Fundraising for your startup takes time, effort, and persistence. Before you embark on that journey, make sure you’re prepared – and not wasting your time.
Here are three steps any new business should take before raising capital.
1. Examine Your Business Idea In Depth
Any idea, however great it may seem, is not as good as a detailed business plan when it comes to convincing people to fund you. Before you even think of raising capital, do your homework.
“If the company wants how ‘good’ their idea is to carry the weight, funding becomes more difficult to achieve,” says
Terence Channon (@terencechannon),
managing director of
(@saltminesgroup), a firm that helps startups prepare for funding.
Channon suggests digging in and examining your idea to prepare answers to the most pertinent questions you’ll face:
- What is the problem you are solving?
- How do you solve it?
- Who are your competitors?
- What industry trends and market statistics validate the magnitude of the opportunity?
- How will you make money?
- How will you get customers?
Even if you never pursue external funding, answering these questions will help prepare you for the realities of your new business. You’ll be in a better position to aim for success.
By doing this process, you may realize your business idea isn’t as strong as you originally thought – in which case, you can save yourself the trouble of fundraising until you tweak the idea or come up with a new one.
2. Get Feedback and Get Moving
Once you’ve addressed the questions above, Channon recommends getting validation with a form of prototyping and customer and partner feedback.
“It’s difficult and dangerous to try to raise funds with an undocumented, unarticulated idea,” he says.
In other words, get actual, real-world results. It doesn’t have to be large-scale, but it should show that your idea is workable.
If you create a mobile app, test it out and get feedback from users. If you develop an industry-specific IT solution, find a partner who’s willing to try it. Whatever your idea, it’s important to push it out of the nest and see if it can fly – or if it will crash and burn.
“Get moving,” Channon says. “Investors like to see action and progress, not talk.”

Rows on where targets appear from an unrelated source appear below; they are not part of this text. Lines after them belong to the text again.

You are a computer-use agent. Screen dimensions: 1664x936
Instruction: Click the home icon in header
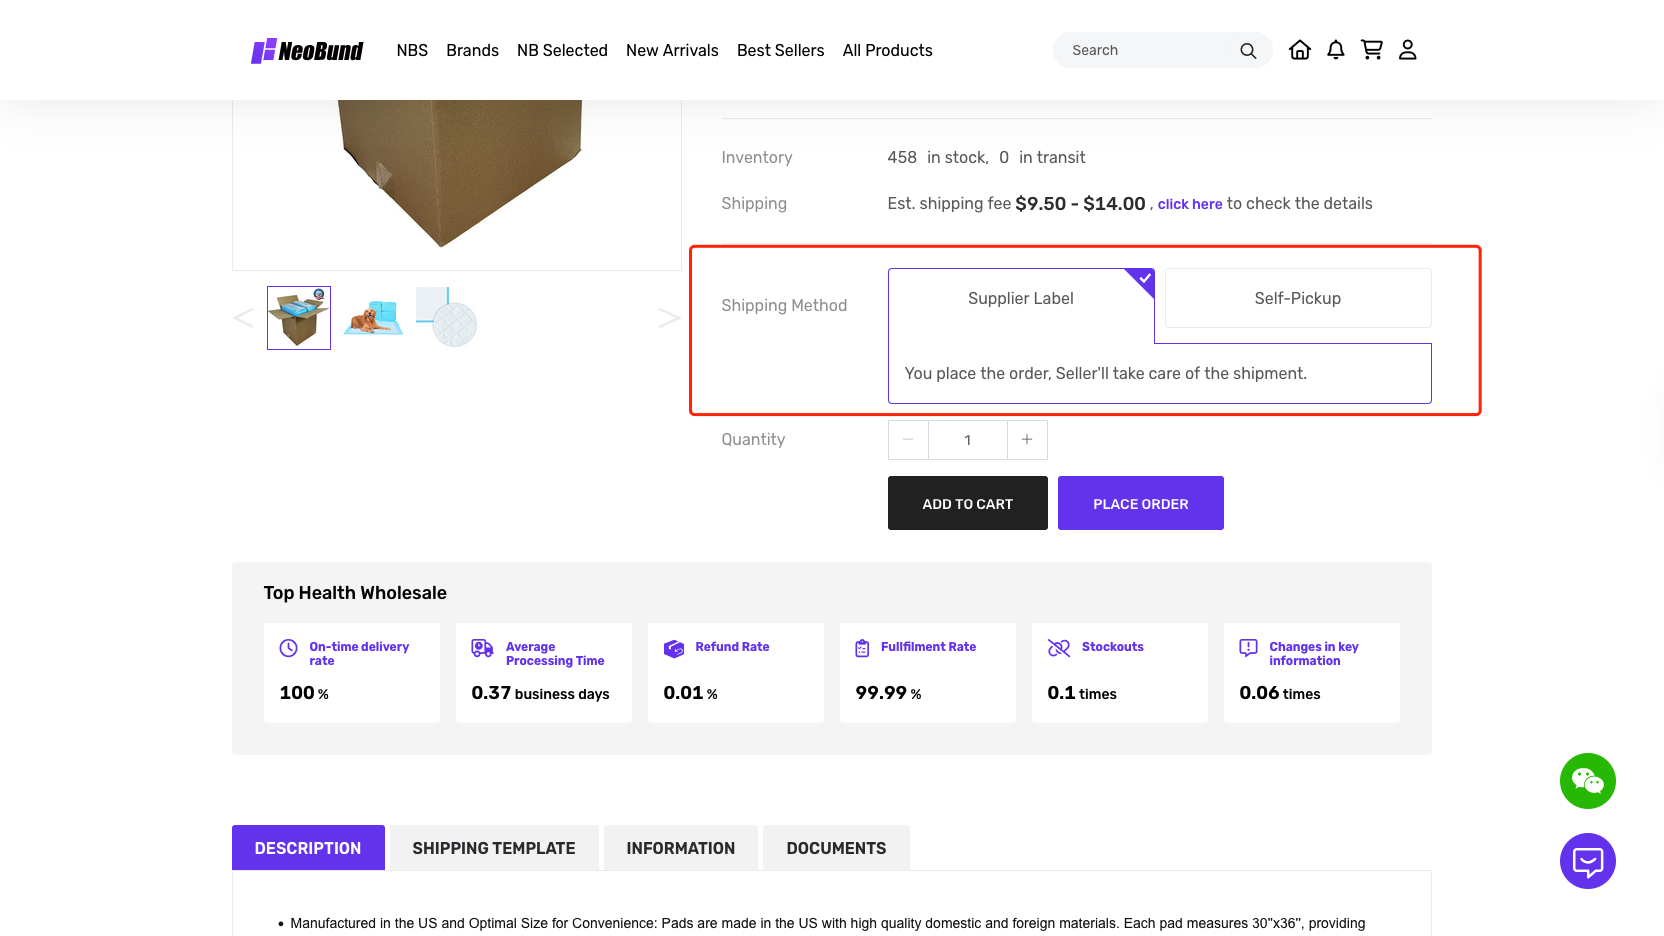pos(1299,50)
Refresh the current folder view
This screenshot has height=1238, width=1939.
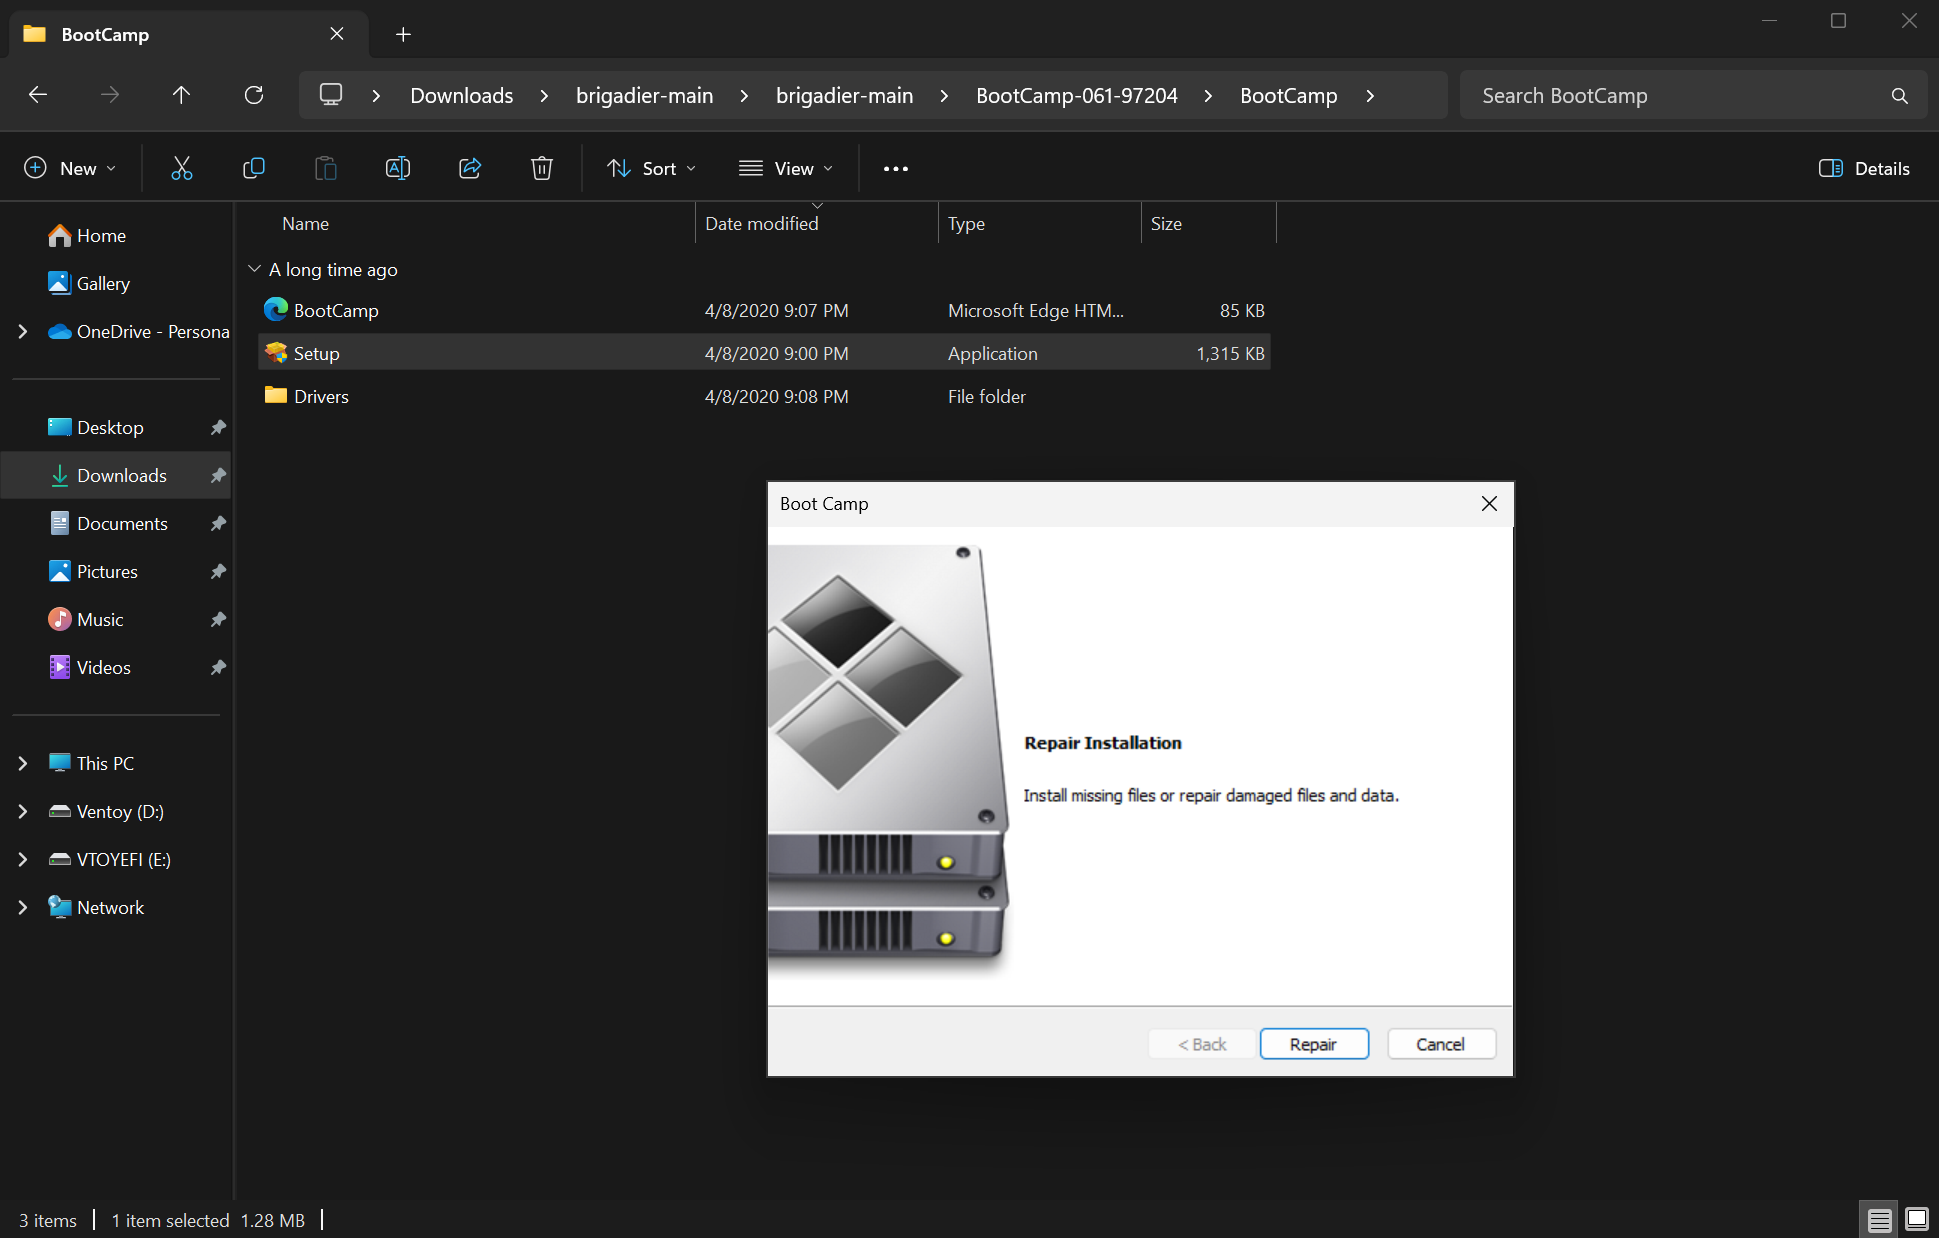coord(254,95)
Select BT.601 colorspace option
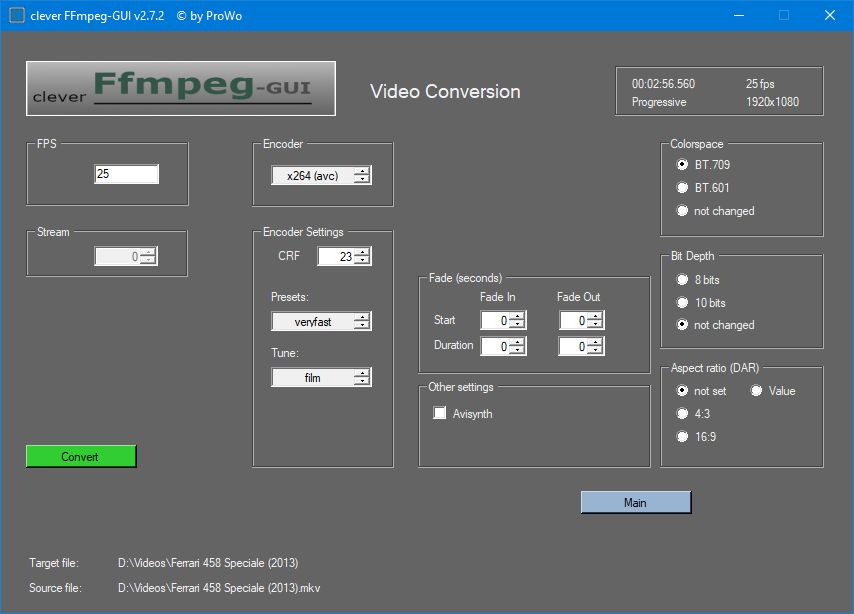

3. Plan and Prepare for Funding
Melissa Bradley (@bradleyml),
Executive in Residence at the
Kogod School of Business (@KogodBiz)
at American University (@AmericanU), recommends that no company should approach investors until they have developed a larger fundraising plan that accounts for:
- The total money to be raised until profitability.
- The type of investors desired (financial, strategic, etc.).
- The systems in place to support an institutional partner (such as a CFO or financial lead, board of directors, monthly financial and sales reports, etc.).